TRY IT
What appears from the first line of the records below through the line containing "You are a computer-use" must be reproduced verbatim.

Stored items:

- Opening Delimiter -

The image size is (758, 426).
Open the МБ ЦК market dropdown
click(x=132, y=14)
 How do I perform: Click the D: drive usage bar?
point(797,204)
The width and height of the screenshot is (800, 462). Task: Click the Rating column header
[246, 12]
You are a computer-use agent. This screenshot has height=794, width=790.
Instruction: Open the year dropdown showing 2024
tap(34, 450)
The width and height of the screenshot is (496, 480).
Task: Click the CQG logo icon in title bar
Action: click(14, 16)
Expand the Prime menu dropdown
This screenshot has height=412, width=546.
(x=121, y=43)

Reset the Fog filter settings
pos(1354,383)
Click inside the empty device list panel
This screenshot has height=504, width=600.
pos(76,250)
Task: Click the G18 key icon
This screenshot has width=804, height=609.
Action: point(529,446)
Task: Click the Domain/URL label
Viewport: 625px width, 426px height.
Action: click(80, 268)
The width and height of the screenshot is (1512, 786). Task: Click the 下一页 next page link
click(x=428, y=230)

- Closing Delimiter -

RESPONSE FOR THIS EXERCISE
The image size is (758, 426).
Open the МБ ЦК market dropdown
click(x=132, y=14)
 How do I perform: Click the D: drive usage bar?
point(797,204)
The width and height of the screenshot is (800, 462). Task: Click the Rating column header
[246, 12]
You are a computer-use agent. This screenshot has height=794, width=790.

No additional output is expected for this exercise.